September 17, 2015
By Mark Terry, BioSpace.com Breaking News Staff
A memo published by the U.S. Food and Drug Administration (FDA) regarding Sprout Pharmaceuticals’ female libido drug, Addyi (flibanserin), shows details about regulators’ concerns over the drug.
On Aug. 18, 2015, Raleigh, N.C.-based Sprout Pharmaceuticals announced that Addyi had been approved for the treatment of low sex drive in women, or what is technically called generalized hypoactive sexual desire disorder (HSDD). The drug comes with controversy, not just because it addresses a sometimes taboo subject in American culture, women’s libido, but because it has been repeatedly turned down by the FDA.
Addyi was originally developed by Boehringer Ingelheim and acquired in 2011 by Sprout. In 2010, while Boehringer was trying to develop it, the drug received a Complete Response Letter from the FDA, which basically states that “a new or generic drug will not be approved in its present form.”

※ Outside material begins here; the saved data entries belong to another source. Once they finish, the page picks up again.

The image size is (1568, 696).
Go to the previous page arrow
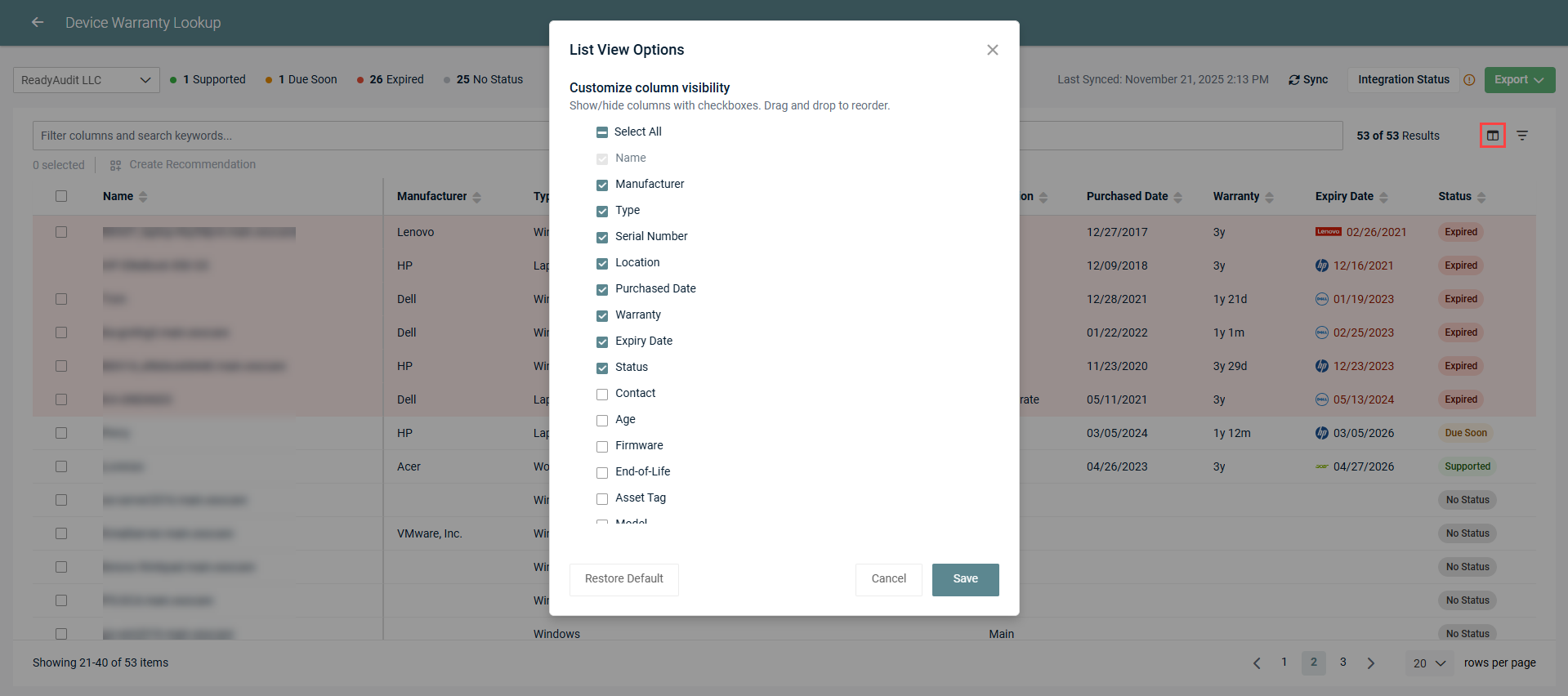click(1257, 663)
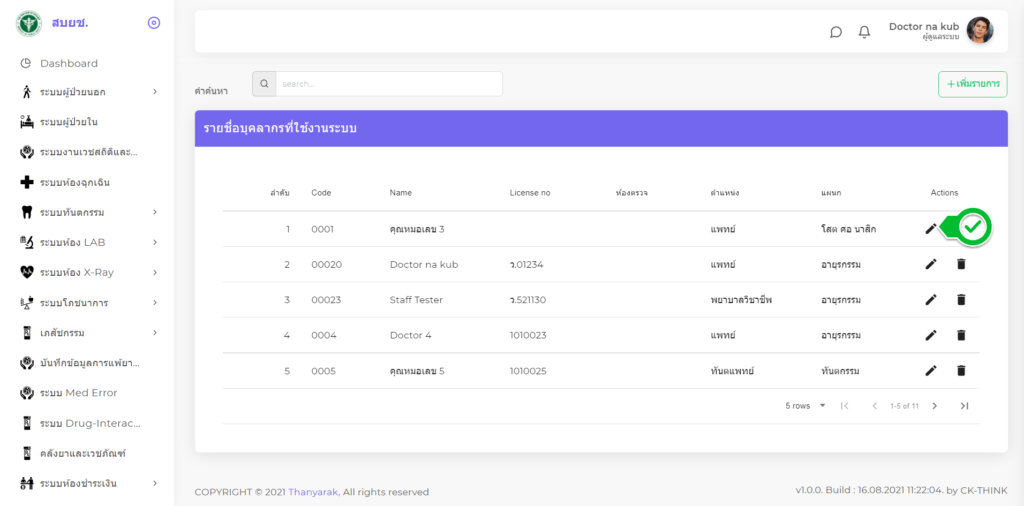The image size is (1024, 506).
Task: Click the search magnifier icon
Action: 264,84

Sprout resubmitted the New Drug Application (NDA) in February 2013 with additional trial data. Again, it was rejected by the FDA. The company then included data from a Phase I pharmacokinetic study and a Phase I driving study in February 2014. On June 4, 2015, an FDA panel voted 18 to 6 to recommend approval, which the FDA did on Aug. 18.
The drug will come with a Boxed Warning because of serious side effects and the need for a strict monitoring program. Addyi can cause severe low blood pressure, which can lead to fainting. This side effect is exacerbated when taken with alcohol and other drugs. It will only be prescribed by pharmacies that are certified by Sprout and will require training on counseling patients on the risks and side effects. The alcohol side effect is particularly alarming in that the drug is taken once a day, every day, and about 50 percent of people in the U.S. drink alcohol.
The memo indicates that at least three of the reviewers with the FDA recommended rejecting the drug. The memo states that those concerned suggested that “the marginal clinical benefits do not outweigh the serious risks.” Another point brought up is that one reviewer wanted more study on the Addyi-alcohol interaction in women, because most of the clinical trials focused on the alcohl interaction were conducted on men. The memo also indicates that the drug only helped about 10 percent more patients than a placebo.
The primary arguments for approval of the drug, as summarized by Hylton Joffe, director of the FDA’s Division of Bone, Reproductive and Urologic Products, was that there were no other similar drugs for women, and that physicians and pharmacists prescribing the drug are required to take an online training course. Patients are also required to sign a form citing that they are aware of the risks.
The concern about the study’s coverage of the alcohol interaction and gender appears legitimate. Apparently Sprout examined the interaction between the drug and alcohol in 23 men and two women. Given that the drug is to be prescribed solely to women, this would seem to be a legitimate concern and worrying oversight. The drug was, overall, studied in about 3,000 generally healthy premenopausal women.
“This approach is not unreasonable but, in my view,” Joffe wrote in the memo, “is not required because flibanserin is being approved, assuming that the alcohol interaction in women is at least as severe as the alcohol interaction in men. We will continue to assess the risk-mitigation approaches as more data become available.”
The FDA approved the drug with the idea that there will be three additional post-market studies with women.
On Aug. 20, 2015, Canadian-based Valeant Pharma announced it had acquired Sprout for $1 billion in cash and a share of future milestone payments. Sprout will stay in Raleigh and Cindy Whitehead, chief executive officer and co-founder of Sprout, will continue to run the company, but as a division of Valeant.